Manufacturing considerations
Miniaturisation reduces the amounts of raw materials used in products' construction and this falls in with another very recent development.As noted, above, CMOS-based cameras offer the advantage of being extremely small. Within a few years, a usable solution capable of being deployed in a traffic signal pole, for example, will be the size of a €2 coin (approximately 26mm/1in). In just the last few months customers have starting to ask systems suppliers about levels of CO2 emissions per product during manufacture. At the negotiation stage, 'performance plus price' is giving way to 'performance plus price plus environmental impact' as more progressive buyers look to satisfy their organisations' environmental mission statements.
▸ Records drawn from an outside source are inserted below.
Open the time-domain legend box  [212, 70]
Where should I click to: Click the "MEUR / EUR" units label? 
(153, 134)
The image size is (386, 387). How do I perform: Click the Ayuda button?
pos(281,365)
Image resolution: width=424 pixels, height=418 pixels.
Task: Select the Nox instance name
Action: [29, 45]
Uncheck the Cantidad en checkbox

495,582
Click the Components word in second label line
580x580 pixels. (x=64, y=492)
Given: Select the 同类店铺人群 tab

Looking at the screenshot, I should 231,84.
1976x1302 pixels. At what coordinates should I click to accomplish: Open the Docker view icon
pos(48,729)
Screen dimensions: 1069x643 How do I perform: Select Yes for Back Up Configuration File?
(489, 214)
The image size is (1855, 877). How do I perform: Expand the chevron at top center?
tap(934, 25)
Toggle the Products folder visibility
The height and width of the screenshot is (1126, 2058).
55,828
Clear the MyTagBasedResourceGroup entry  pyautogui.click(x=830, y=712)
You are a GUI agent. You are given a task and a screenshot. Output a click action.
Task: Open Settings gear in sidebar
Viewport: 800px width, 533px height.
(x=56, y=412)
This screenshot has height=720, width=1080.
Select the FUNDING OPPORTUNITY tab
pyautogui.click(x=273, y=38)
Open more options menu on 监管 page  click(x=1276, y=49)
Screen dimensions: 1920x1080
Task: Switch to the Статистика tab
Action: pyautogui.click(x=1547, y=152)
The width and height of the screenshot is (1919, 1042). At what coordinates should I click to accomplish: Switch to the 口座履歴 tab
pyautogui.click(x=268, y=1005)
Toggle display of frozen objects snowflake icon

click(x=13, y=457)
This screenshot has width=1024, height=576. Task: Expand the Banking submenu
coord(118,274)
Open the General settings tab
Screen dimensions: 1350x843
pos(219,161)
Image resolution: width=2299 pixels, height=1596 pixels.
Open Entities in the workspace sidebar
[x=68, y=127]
The manufacturing cost in environmental terms, like overall system durability, is less immediately visible than a solar power supply, for example. Nevertheless, the implication is that a product regarded as having 'too high' an environmental impact simply won't be considered by customers going forward. It is a point which manufacturers will need to take into account increasingly. They can also expect take-back of product at end-of-life to become a consideration in the not-too-distant future.
The grind of legislation
An obstacle to cost-effectiveness which also has knock-on effects on the environment is the continued pursuit of discrete solutions for discrete applications. Across the board, legislative developments have consistently failed to keep pace with technological progression in the ITS sector. Digitisation and the possibilities which increased integration can bring about in terms of transport network monitoring and data gathering mean that many current operating paradigms are long overdue for overhaul.At any time, but especially with the global economy in the state it is at present, a continued 'go-it-alone' approach to, for example, detection and classification, data gathering and enforcement makes very poor sense in all respects. There is a need for a more collaborative approach. On the part of the legislatures, that could mean some form of harmonisation with an attempt to reduce the variance from country to country of Type Approval processes. That would result in all sorts of advantages in terms of system cost and time to deployment. It would also inevitably benefit the environment. From the manufacturers' side, it is now perhaps time for a more unified approach and, to some extent, an effort to put aside more immediate commercial differences for the sake of the common good in the longer term. When one considers the relative size of even the biggest of players in the ITS sector, such a collaborative approach is the only realistic chance we have of making meaningful progress.